4 days in Budapest..Day 1

Our second stop back in November was to Budapest, in Hungary. Our flights were incredibly cheap – about £30 return – and to complete the budget city break we opted for an Airbnb rather than a fancy hotel. At £27 per night – including booking fee and cleaning! – it was a complete steal, located really centrally, within a couple of minutes of the market square, St Stephen’s Basillica and Budapest’s famous Chain Bridge.

We had 4 days in Budapest after arriving late on Sunday night, and so our first stop was for coffee, and a good look at a map of the city and our guide books. Nick is a serial planner, so he was in his element! I was more interested in the fact that our coffee was in Café Gerbeaud, one of the most famous cafes in Budapest, and a beautiful building!

We decided that we would spend Day 1 getting our bearings, by walking down the river to the food market, before hiking up Gellért Hill to get a view of the whole city. We had ‘langos’ at the food market – the most delicious garlicky bread I have ever had the pleasure of eating, and for just 60p too! The shop is on the first floor of the market, and is a must visit. We washed it down with a beer in the market, with a lovely view of the Liberty Bridge, and the hill we were about to climb!

On our way up Gellért Hill we stopped off for a look at ‘Sziklatemplom’ – the cave church. This church was founded in 1926 although it looks and feels much older. The altar was initially at the cave entrance with the congregation sitting outside. It was used as a hospital in world war 2, before the entrance was completely sealed with a concrete  wall during the communist regime. It was a fascinating place to visit.

The walk up Gellért Hill wasn’t too horrendous, but we were huffing and puffing by the time we reached the top!
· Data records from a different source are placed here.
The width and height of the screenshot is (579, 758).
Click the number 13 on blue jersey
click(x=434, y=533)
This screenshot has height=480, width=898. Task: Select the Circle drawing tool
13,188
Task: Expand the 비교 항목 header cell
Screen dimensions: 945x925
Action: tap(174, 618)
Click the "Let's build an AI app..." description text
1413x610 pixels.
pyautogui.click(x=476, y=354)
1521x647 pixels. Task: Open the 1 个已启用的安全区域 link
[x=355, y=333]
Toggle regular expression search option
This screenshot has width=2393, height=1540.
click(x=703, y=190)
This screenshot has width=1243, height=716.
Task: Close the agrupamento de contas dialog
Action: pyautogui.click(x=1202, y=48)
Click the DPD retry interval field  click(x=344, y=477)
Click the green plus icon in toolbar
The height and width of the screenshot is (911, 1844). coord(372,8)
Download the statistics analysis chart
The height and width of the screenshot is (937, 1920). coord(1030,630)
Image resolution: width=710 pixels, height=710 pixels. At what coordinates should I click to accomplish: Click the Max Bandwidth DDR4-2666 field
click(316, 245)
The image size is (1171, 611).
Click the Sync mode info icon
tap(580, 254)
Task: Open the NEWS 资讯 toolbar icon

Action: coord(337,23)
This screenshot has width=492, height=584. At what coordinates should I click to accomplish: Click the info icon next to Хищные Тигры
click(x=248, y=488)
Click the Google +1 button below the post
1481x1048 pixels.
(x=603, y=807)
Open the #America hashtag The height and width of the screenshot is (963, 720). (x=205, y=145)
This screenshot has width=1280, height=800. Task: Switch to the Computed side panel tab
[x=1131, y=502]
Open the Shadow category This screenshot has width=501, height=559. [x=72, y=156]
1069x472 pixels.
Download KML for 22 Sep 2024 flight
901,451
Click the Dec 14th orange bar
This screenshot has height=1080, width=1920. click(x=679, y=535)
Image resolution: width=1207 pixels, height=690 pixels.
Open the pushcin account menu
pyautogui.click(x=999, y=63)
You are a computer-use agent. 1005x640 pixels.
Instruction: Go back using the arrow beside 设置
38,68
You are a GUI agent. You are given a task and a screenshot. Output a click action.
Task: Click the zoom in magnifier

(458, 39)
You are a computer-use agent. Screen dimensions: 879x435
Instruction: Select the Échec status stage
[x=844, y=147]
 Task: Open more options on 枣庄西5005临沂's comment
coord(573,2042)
We were rewarded with spectacular views of Budapest, as well as the knowledge that you can also get to the top via bus…!

Our evening plan was to visit St Stephen’s Basilica and go out for dinner. This plan was discarded once we realised there was a concert happening in the basilica, so we settled for a picture outside before going for a mulled wine in the Christmas Market stalls. We wandered across town to Ráday utca, which is well known as the main restaurant area in Budapest. En route we stumbled across ‘Monyó Café’ where Nick sang the praises of the real ale, before settling in ‘Púder Bárszínház’ on Ráday utca. The food was delicious,/!; the wine was extremely cheap! Our last stop of the day was ‘Szimpla Kert’, the most famous of Budapests ruin bars, on Kazincy Street. I think it’s safe to say this was one of the most bizarre places to enjoy a beer!